Secure Computation of Top-K Eigenvectors for Shared Matrices in the Cloud
Document Type
Conference Proceeding
Publication Date
2013
Abstract
With the development of sensor network, mobile computing, and web applications, data are now collected from many distributed sources to form big datasets. Such datasets can be hosted in the cloud to achieve economical processing. However, these data might be highly sensitive requiring secure storage and processing. We envision a cloud-based data storage and processing framework that enables users to economically and securely share and handle big datasets. Under this framework, we study the matrix-based data mining algorithms with a focus on the secure top-k eigenvector algorithm. Our approach uses an iterative processing model in which the authorized user interacts with the cloud to achieve the result. In this process, both the source matrix and the intermediate results keep confidential and the client-side incurs low costs. The security of this approach is guaranteed by using Paillier Encryption and a random perturbation technique. We carefully analyze its security under a cloud-specific threat model.
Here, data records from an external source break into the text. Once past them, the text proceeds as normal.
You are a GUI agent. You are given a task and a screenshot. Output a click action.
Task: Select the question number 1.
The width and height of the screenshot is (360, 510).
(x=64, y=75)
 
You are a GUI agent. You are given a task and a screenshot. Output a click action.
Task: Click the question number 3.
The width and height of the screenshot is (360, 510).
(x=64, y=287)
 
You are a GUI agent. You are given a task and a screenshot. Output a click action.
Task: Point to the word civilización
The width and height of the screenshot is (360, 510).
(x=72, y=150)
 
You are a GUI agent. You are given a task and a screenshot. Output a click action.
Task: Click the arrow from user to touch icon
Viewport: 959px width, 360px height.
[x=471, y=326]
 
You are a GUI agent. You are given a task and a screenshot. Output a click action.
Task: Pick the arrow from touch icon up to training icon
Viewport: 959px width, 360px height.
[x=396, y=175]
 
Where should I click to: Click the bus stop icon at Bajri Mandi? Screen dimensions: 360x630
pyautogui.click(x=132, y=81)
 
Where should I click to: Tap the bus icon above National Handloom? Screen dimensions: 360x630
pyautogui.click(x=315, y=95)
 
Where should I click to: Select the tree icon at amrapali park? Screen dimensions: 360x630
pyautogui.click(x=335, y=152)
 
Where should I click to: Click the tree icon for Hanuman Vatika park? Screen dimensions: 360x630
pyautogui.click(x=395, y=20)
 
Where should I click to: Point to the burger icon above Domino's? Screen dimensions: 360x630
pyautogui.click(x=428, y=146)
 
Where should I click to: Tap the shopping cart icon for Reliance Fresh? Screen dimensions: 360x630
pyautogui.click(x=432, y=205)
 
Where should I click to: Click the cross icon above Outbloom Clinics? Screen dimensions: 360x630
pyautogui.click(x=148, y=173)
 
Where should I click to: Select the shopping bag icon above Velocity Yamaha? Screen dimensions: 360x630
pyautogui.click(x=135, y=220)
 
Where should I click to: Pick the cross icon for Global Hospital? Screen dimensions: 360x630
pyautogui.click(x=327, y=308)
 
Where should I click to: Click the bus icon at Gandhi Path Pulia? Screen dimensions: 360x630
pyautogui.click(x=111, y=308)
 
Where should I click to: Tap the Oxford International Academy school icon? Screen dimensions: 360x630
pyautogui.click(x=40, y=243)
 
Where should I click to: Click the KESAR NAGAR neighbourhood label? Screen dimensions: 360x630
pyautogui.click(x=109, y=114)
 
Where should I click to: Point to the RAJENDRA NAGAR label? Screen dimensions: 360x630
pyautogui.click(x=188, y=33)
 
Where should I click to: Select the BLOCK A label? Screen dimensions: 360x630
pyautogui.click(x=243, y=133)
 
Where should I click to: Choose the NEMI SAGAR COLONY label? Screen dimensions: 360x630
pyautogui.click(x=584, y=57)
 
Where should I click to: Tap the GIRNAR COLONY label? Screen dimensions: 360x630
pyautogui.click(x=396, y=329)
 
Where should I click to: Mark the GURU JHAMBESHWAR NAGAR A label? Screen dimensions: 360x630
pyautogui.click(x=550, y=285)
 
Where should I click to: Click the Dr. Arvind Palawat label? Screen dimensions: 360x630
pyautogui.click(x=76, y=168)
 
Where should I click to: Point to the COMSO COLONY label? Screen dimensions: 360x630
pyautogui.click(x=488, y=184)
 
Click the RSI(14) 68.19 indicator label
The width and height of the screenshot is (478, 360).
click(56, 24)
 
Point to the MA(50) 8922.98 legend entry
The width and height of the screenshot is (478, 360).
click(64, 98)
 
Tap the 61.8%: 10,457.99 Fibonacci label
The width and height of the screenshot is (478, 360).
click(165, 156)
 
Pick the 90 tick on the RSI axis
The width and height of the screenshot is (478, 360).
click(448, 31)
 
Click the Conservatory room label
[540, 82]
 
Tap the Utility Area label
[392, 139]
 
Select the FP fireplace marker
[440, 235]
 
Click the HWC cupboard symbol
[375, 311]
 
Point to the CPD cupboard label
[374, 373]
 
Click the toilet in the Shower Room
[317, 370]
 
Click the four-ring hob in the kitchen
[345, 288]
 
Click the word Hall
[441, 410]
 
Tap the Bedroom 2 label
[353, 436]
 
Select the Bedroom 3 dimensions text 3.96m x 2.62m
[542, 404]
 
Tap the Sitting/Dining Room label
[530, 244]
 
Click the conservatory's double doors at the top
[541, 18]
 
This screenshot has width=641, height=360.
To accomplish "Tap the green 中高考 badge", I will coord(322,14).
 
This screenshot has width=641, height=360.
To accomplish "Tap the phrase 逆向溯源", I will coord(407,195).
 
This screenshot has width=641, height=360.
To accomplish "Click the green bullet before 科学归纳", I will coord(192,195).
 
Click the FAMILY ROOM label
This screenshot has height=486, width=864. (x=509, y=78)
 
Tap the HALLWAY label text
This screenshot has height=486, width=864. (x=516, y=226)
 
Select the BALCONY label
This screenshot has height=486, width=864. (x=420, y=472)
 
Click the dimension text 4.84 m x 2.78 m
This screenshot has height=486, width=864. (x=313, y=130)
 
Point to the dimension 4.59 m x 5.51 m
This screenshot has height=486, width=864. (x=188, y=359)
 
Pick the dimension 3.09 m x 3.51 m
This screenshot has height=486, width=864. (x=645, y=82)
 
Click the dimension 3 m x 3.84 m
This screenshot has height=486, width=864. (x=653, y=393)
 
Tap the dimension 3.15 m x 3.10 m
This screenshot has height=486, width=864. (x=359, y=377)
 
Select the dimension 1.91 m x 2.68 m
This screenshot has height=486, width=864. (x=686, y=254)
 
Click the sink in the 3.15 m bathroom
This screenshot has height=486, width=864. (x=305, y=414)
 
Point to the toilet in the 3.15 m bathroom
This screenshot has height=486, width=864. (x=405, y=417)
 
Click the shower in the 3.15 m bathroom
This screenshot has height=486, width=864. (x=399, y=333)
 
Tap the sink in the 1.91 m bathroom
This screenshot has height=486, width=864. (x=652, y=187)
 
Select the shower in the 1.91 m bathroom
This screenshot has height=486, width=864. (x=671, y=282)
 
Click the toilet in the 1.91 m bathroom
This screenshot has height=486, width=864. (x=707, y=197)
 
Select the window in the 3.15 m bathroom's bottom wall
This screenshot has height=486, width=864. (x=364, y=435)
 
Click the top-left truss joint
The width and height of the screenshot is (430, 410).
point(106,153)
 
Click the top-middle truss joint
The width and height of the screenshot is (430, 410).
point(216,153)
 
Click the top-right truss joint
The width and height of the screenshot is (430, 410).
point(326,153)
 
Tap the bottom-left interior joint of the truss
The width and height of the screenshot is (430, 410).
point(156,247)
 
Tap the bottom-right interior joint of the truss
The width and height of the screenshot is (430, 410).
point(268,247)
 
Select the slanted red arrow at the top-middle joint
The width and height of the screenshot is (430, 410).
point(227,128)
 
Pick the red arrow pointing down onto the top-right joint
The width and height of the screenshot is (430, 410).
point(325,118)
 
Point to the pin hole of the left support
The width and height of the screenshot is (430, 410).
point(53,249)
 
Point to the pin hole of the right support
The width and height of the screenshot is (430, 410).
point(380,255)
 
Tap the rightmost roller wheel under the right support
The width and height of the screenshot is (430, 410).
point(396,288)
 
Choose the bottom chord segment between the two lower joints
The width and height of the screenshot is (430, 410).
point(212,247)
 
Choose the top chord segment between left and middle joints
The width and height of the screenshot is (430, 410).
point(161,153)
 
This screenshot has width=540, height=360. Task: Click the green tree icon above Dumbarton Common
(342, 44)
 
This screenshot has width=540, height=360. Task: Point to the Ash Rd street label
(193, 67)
Our experimental results show that the proposed method is scalable to big matrices while requiring low client-side costs.
Repository Citation
Powers, J. L.,
& Chen, K.
(2013). Secure Computation of Top-K Eigenvectors for Shared Matrices in the Cloud. Proceedings of the Sixth IEEE International Conference on Cloud Computing, 155-162.
https://corescholar.libraries.wright.edu/knoesis/898
DOI
10.1109/CLOUD.2013.122
Comments
Presented at the Sixth IEEE International Conference on Cloud Computing, Santa Clara, CA, June 27-July 2, 2013.